We get two syndicated shows here with DuckTales and Teenage Mutant Ninja Turtles. DuckTales was a part of that newfangled Disney Afternoon thing, but it was also in its last season by this time– another fading all-star. It’s also kinda funny that they send the Stepford Duck versions of Huey, Dewey, and Louie to this thing when The Rescue Rangers were right there. This sort of thing is in their wheelhouse. As the kids would say nowadays, Chip and Dale would “solo” this anti-drug thing in five minutes or less. Way to go, Wally World, in showing how much you REALLY care.

The Ninja Turtles were still a syndicated thing at this point (they’d jump to CBS the next year), and probably the biggest THING in the bunch at the moment.
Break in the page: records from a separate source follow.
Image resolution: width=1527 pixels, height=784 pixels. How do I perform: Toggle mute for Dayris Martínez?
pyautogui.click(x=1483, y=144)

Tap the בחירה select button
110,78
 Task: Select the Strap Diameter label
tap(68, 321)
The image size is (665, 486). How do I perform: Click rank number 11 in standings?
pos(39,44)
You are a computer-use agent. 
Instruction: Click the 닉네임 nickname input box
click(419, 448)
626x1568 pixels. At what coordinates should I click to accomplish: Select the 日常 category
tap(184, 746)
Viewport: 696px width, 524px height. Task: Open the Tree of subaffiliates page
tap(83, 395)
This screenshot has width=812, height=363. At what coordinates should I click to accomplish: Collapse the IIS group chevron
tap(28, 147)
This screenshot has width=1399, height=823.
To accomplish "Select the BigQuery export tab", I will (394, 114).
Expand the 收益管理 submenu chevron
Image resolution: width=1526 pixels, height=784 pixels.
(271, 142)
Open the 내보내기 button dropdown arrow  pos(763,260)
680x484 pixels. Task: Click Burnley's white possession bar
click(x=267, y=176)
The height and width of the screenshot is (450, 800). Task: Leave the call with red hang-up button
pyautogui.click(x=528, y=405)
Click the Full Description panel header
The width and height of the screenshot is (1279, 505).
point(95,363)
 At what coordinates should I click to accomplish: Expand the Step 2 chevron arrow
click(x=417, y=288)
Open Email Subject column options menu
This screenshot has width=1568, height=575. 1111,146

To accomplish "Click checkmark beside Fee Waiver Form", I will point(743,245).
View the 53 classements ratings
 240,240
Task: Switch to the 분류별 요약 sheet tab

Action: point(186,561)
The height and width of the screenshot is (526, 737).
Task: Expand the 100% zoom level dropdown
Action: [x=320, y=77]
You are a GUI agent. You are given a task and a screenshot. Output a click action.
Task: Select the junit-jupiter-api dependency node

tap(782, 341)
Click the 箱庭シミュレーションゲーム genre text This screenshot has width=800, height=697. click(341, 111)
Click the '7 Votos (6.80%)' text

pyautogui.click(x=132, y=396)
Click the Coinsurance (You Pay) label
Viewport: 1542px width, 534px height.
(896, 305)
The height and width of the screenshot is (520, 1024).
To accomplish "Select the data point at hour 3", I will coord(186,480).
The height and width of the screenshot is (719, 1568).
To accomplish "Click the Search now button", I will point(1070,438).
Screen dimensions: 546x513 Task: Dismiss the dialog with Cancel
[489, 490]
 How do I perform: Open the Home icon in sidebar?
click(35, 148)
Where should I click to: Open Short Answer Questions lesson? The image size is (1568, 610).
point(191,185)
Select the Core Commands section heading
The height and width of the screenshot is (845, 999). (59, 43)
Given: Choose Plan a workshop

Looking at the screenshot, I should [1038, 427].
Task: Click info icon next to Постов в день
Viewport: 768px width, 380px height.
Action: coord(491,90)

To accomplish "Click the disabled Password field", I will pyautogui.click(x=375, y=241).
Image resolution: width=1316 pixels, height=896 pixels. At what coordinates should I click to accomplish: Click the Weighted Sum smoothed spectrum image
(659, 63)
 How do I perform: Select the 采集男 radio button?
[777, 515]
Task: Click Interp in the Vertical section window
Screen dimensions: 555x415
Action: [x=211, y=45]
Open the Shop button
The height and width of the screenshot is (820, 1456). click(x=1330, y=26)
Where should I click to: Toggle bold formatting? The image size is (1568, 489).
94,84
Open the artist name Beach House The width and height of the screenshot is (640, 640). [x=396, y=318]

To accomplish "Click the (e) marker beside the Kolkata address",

So does that mean Michelangelo’s kinda slumming it here? Some kind of contractual thing? Maybe he’s doing a court-ordered PSA after getting busted for pot? Cowabummer, dude! Bogus to the max and groddy, too. At least they didn’t send Raphael. He’d probably just beat up both siblings and call it a day.

As a kid at the time who was old enough to be aware of how old most of these cartoons were, and aware of what kids actually thought were cool and fun and whatever else, this felt like one of those elementary school assemblies where they brought in a storyteller or singer who was clearly for the kindergartners and first graders, but even the fifth graders were forced to come to the cafeteria and watch. And looking back on all of this with decades of perspective, yeah, it feels a lot like one of those 70s variety specials. You have a “Cavalcade of Stars” consisting of fondly-remembered Old Hollywood stars looking for a paycheck mixed in with the “breakout” stars of sitcoms that’d be canceled in a season or so, and they’re all performing a high wire Circus of the Stars act while telling you not to do the smack, because that’s whack, you dig? Strange, kitschy, fascinatingly wrong stuff.

And, yeah, I still only trust Baby Kermit. Let’s be straight edge together, buddy.